Show each line in the records below that contains the word "screenshot", counting only matches with the same capitalization.
■ ■ ■ ■ ■ ■ ■
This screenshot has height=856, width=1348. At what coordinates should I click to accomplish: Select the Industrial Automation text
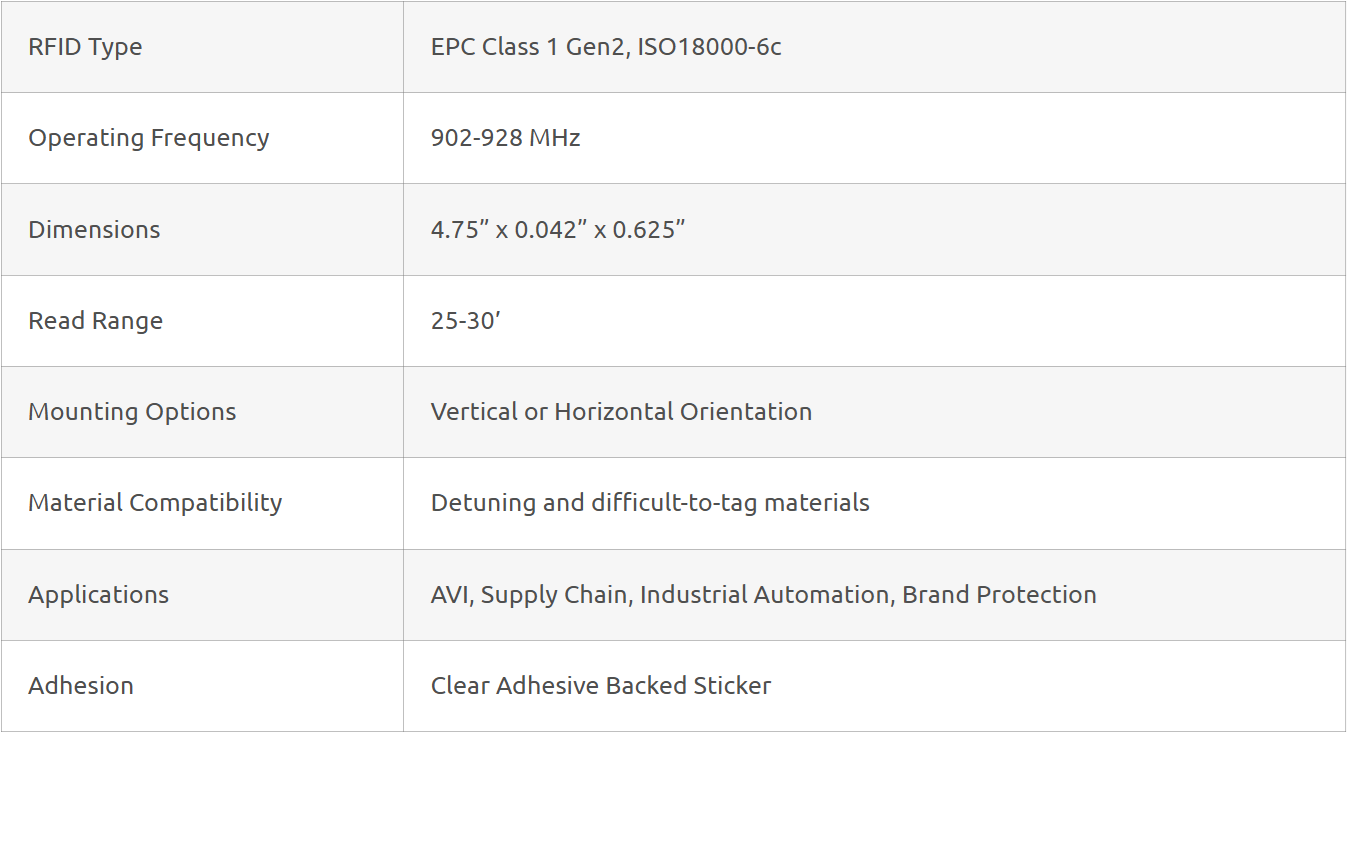pos(766,595)
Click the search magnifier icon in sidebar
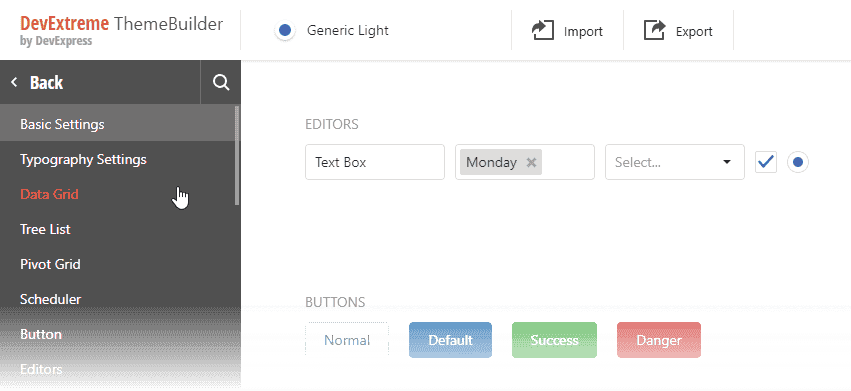 coord(221,83)
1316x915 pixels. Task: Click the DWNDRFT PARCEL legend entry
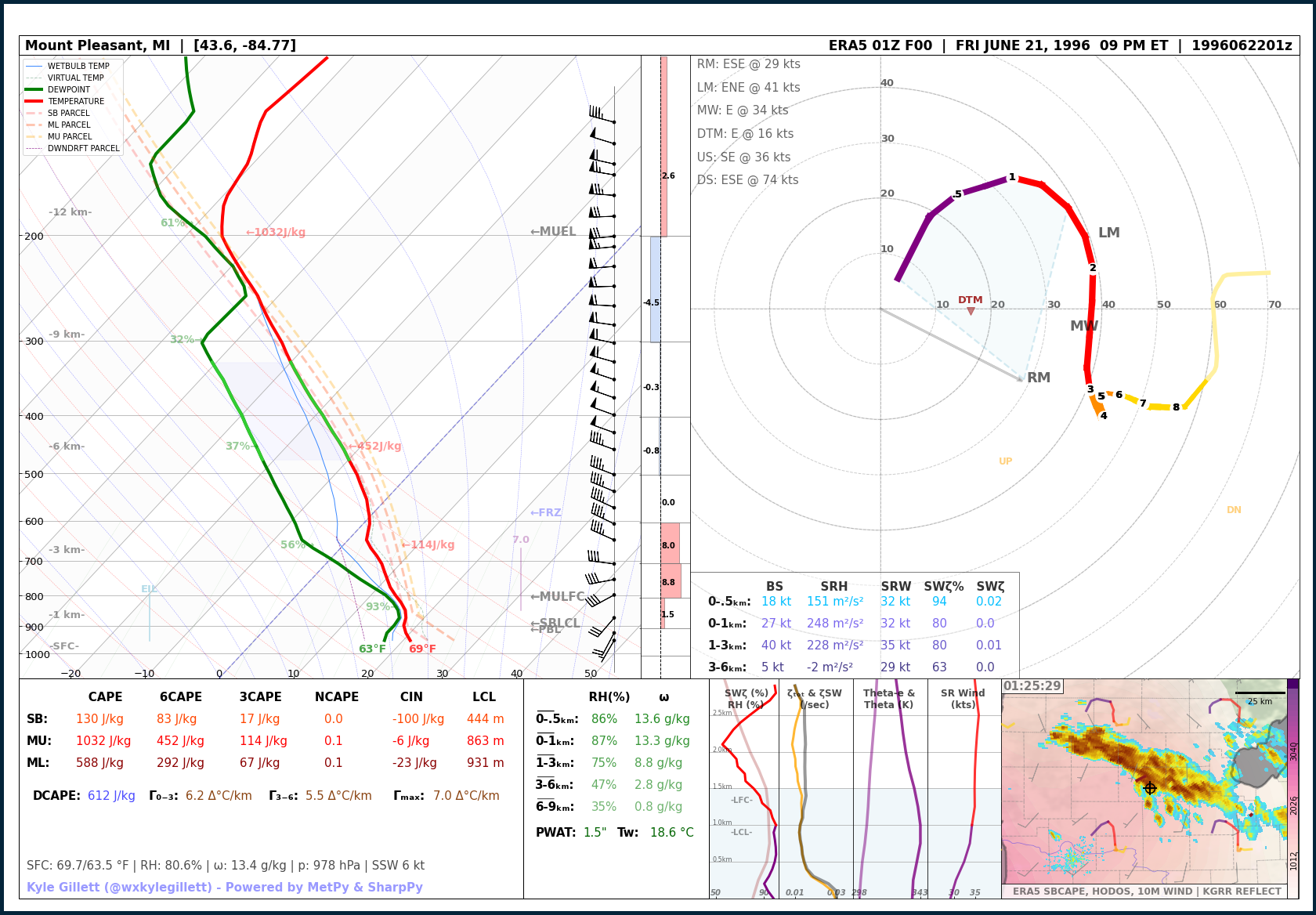(x=83, y=149)
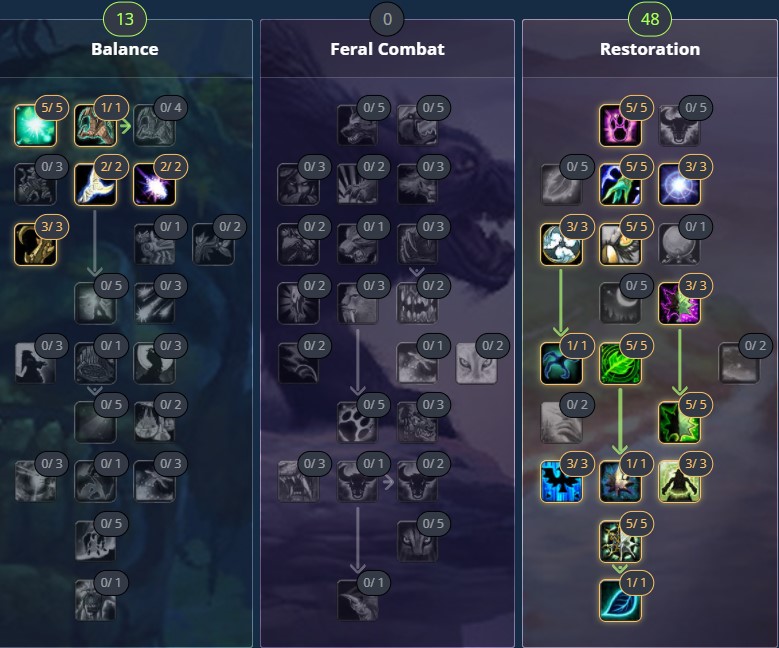Select the paw prints 0/5 Feral Combat talent
Screen dimensions: 779x648
(357, 422)
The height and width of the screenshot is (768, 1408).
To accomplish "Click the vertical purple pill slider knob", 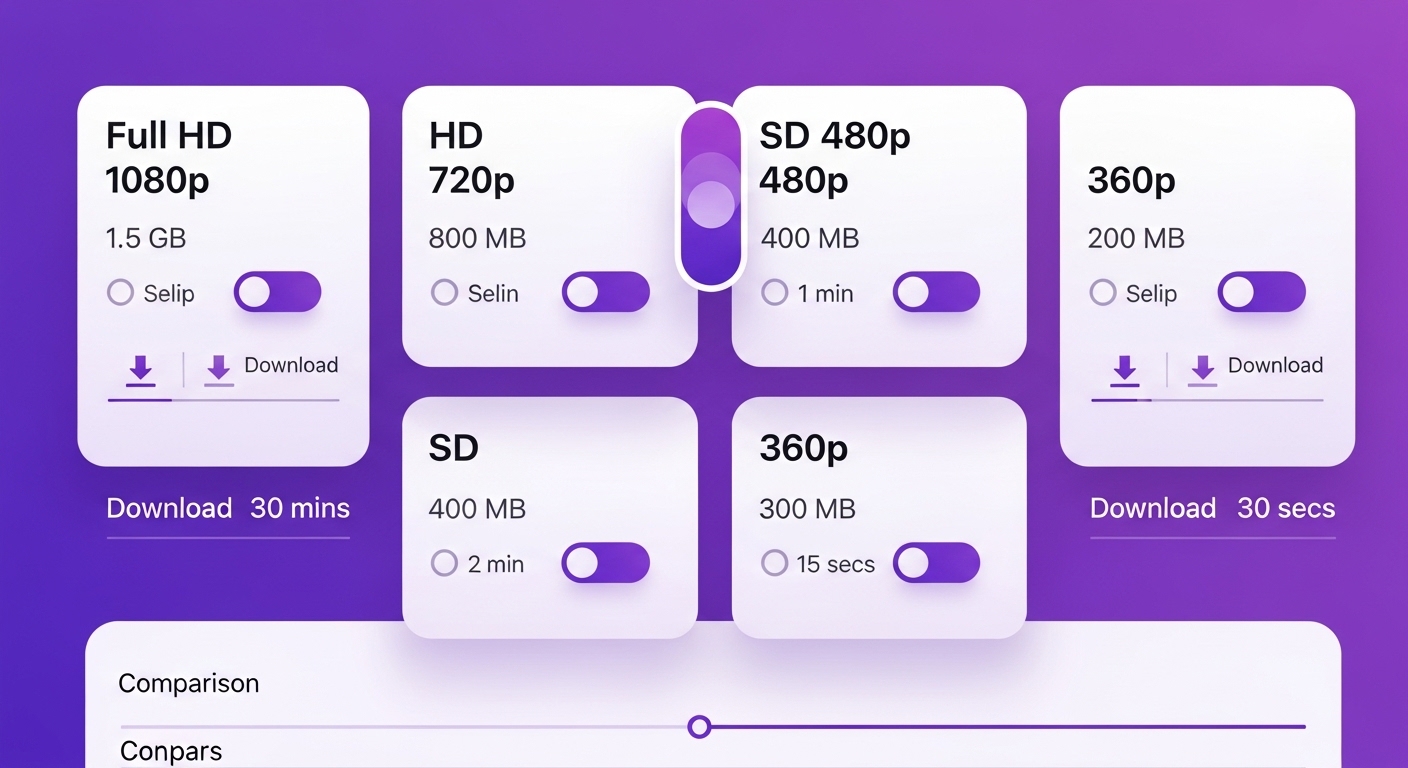I will tap(711, 204).

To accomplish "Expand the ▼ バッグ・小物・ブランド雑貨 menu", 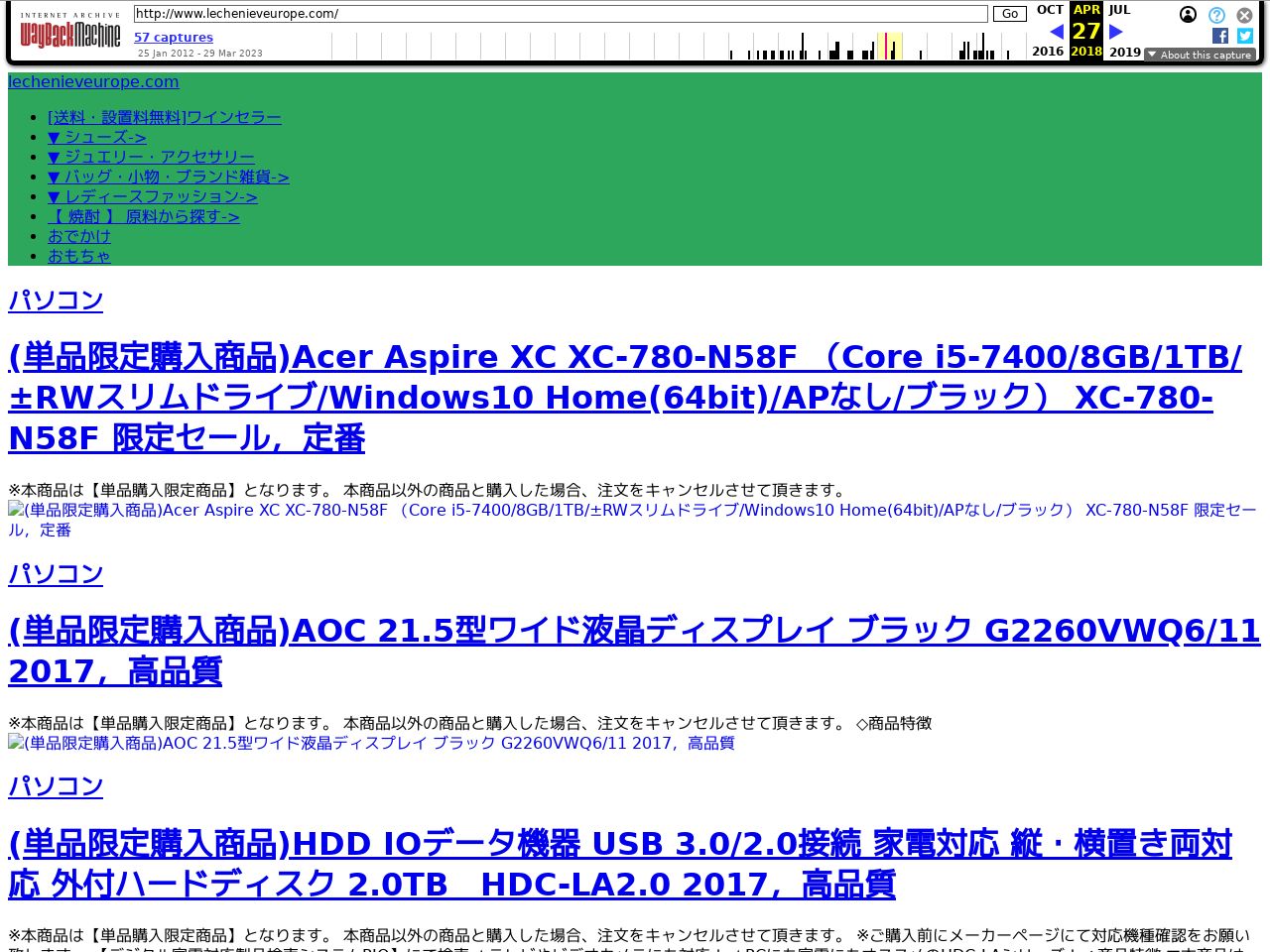I will pyautogui.click(x=169, y=177).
■ ■ ■ ■ ■ ■ ■
### REPLY
This screenshot has height=856, width=1348. At what coordinates should I click to accomplish: Select the Industrial Automation text
The height and width of the screenshot is (768, 1408).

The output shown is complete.